The same year that GGC bought Red Lobster to strip it of its assets, Thai Union Group - one of the largest seafood suppliers in the world - took a minority stake in RL. In 2020, they made the relationship more official and became the majority owner. Thai Union quickly alienated the Red Lobster old guard, watching decades of institutional knowledge walk out the door of the Orlando headquarters as they introduced levels of toxicity into the company previously unknown. They also cut out other seafood suppliers to favor their own parent company at higher costs, further stressing RL’s expenditures.

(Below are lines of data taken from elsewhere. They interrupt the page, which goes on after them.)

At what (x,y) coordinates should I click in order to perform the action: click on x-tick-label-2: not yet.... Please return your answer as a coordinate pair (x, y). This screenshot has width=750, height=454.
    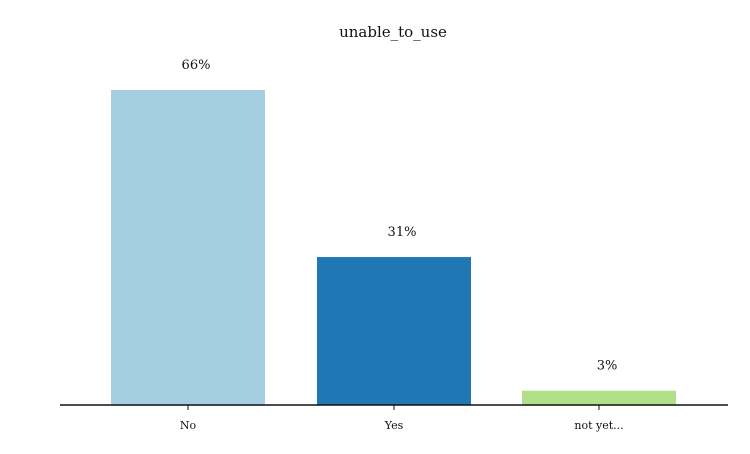
    Looking at the image, I should click on (598, 426).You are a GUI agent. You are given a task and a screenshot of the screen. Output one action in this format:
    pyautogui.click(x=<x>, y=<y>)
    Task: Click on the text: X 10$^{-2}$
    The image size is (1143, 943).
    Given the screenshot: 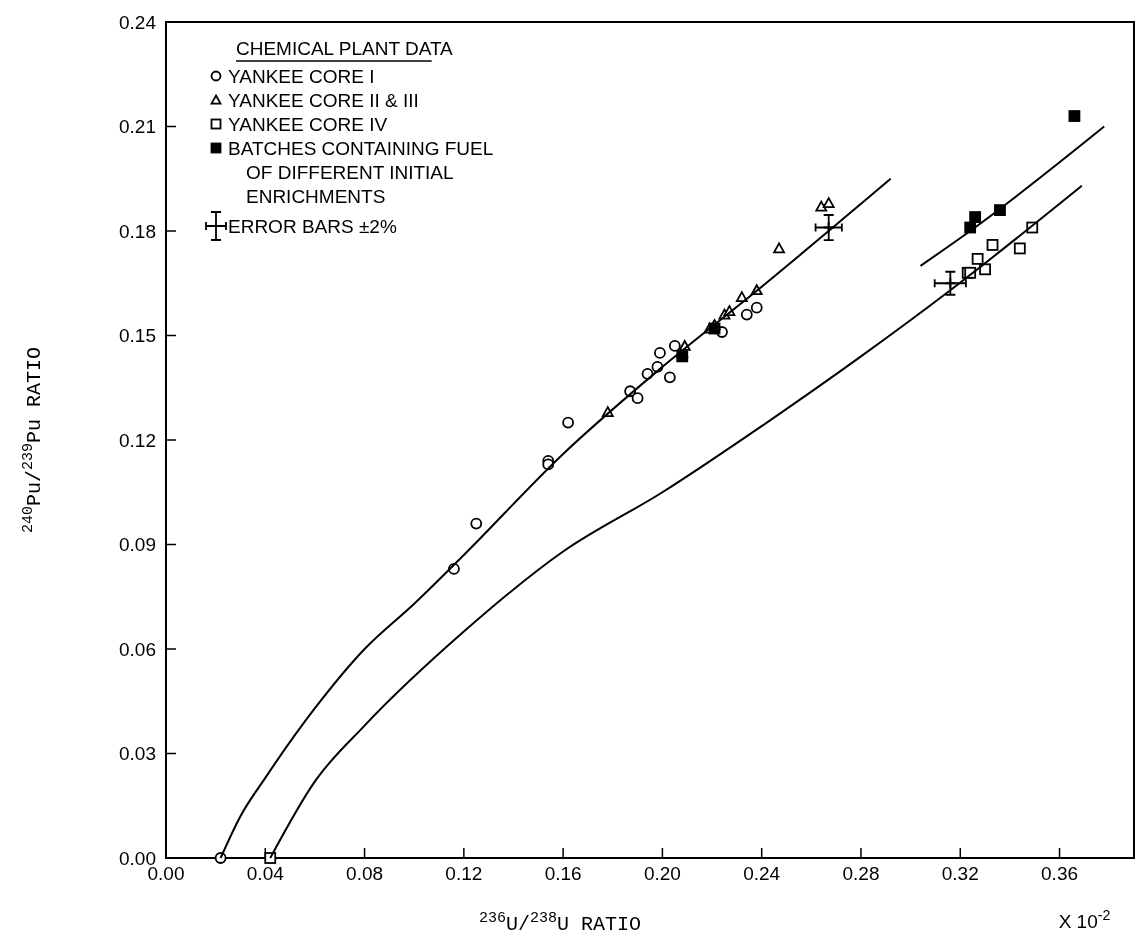 What is the action you would take?
    pyautogui.click(x=1084, y=920)
    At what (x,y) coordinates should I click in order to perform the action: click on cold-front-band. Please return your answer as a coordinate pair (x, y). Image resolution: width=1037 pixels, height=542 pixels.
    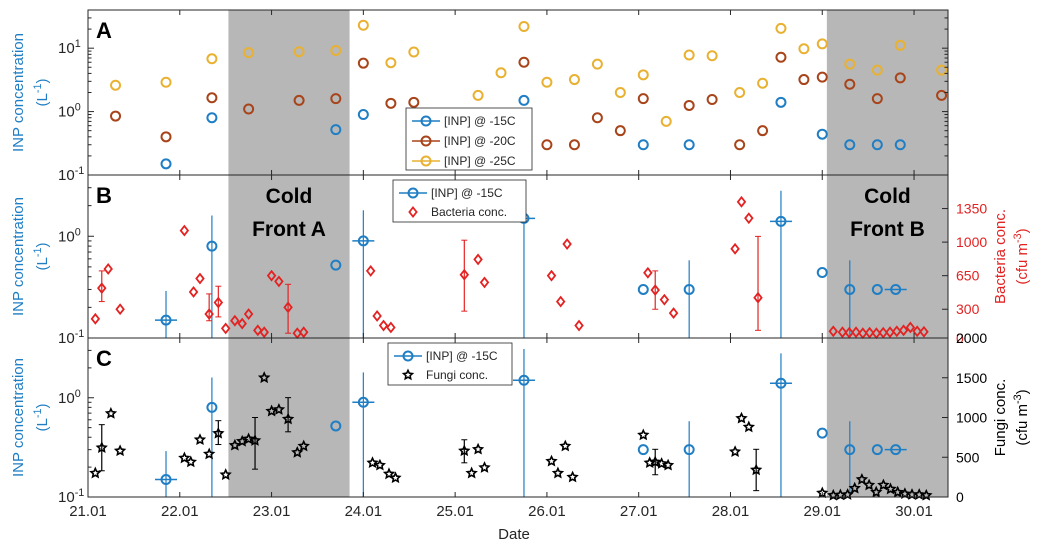
    Looking at the image, I should click on (887, 254).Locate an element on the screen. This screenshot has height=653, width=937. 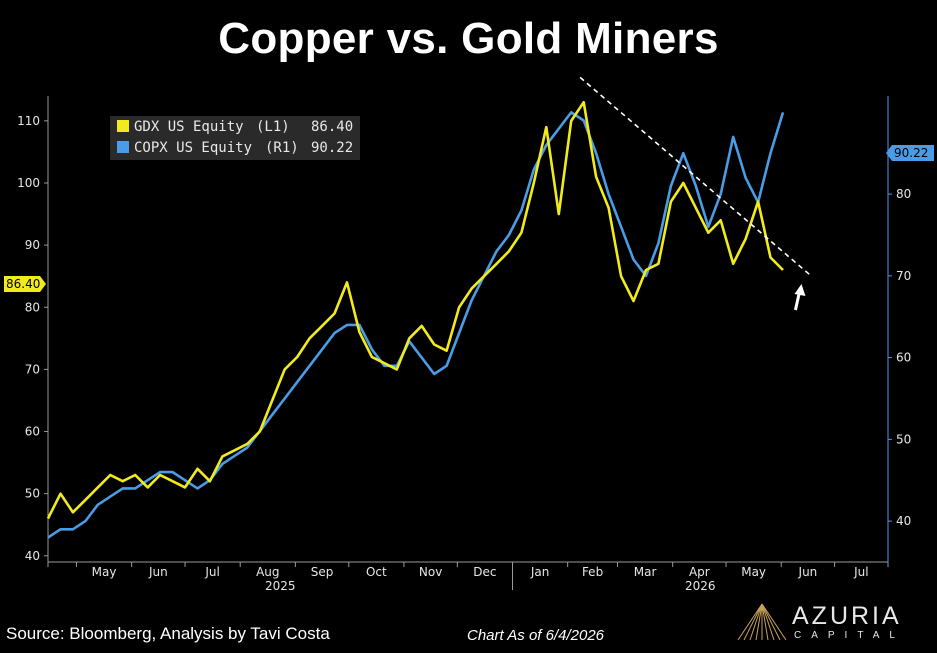
up-arrow-shaft is located at coordinates (797, 301).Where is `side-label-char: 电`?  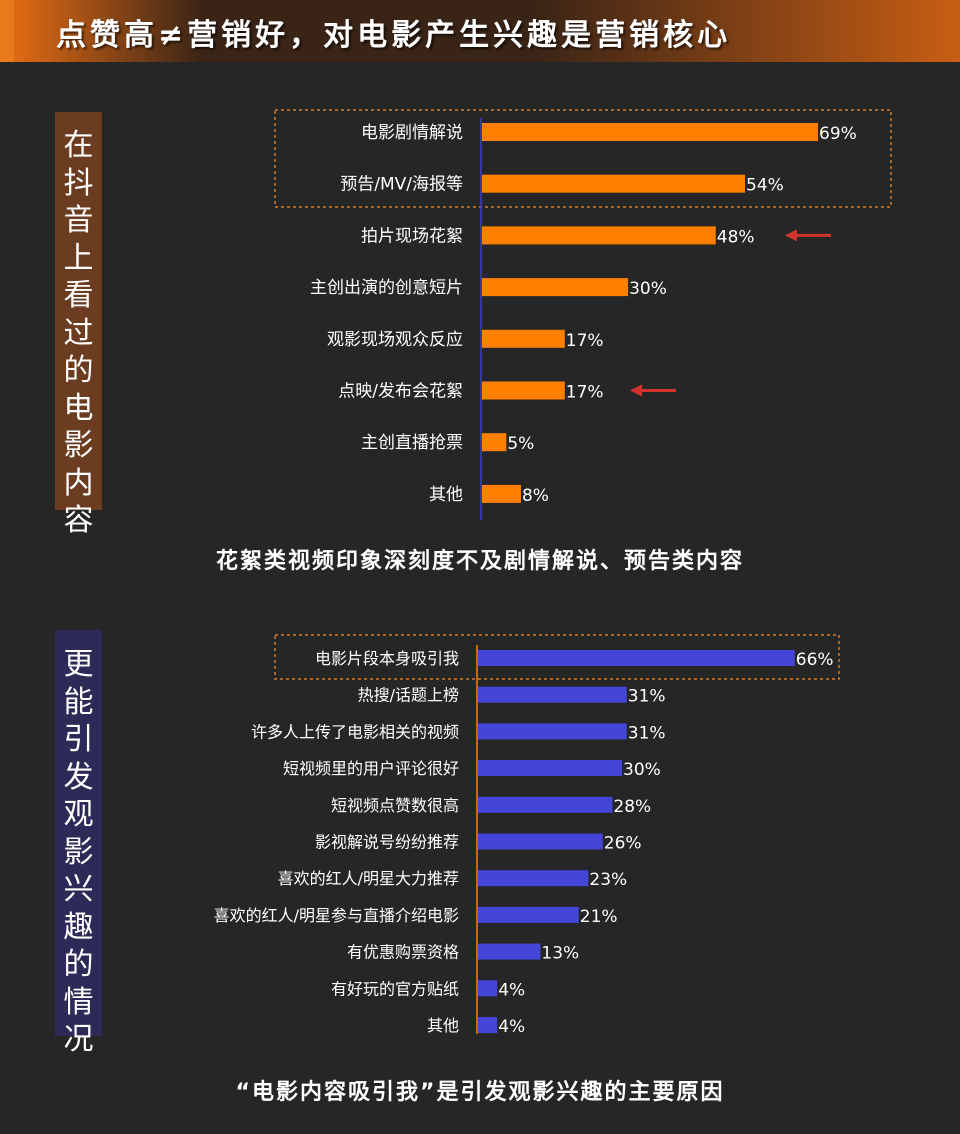
side-label-char: 电 is located at coordinates (78, 408).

So while it would be so easy and convenient to point to endless shrimp promotions as the reason for Red Lobster’s downfall, the truth - as it almost always is in corporate America - is a lot more complex. Between Golden Gate Capital stripping the company of its valuable real estate and Thai Union Group destroying the company’s culture while lining its own pockets through self-serving supply chain deals, Red Lobster never stood a chance.
Album of the Week: An artist who emotes through his rhymes, but with a chip on his shoulder the size of a boulder, Millyz is the hottest rapper out of Boston right now (and certainly fits the mold of what a Bostonian is.) His album Holy Water is worth your time.
I was having a conversation with a college friend at dinner recently (shout out Banyan - we need sponsors because Dunks won't answer my calls) about who the most famous rapper out of the 617 was and we reluctantly settled on Benzino. Let's hope Millyz can do better than that.
"Last Time" is a great introduction to Millyz - slow, soul-bearing, showing off the raspy, almost whiny, voice in his bars. "Signature" has a solid hook and good feature from Fivio Foreign. "Soul Bleed" has a haunting piano that adds to the catharsis. "Kobe Season" is that energetic Millyz that shines through on the album with that chipmunk soul sample this newsletter is always a sucker for.
Quote of the Week: “Either you run the day or the day runs you.“ - Jim Rohn
Editors Note on AI Images: This newsletter has ceased freeloading on their work license and now has access to OpenAI Plus, which allows for a more conversational discussion for image generation. While this helps refine the images, it disallows a simple prompt to be in the alt text.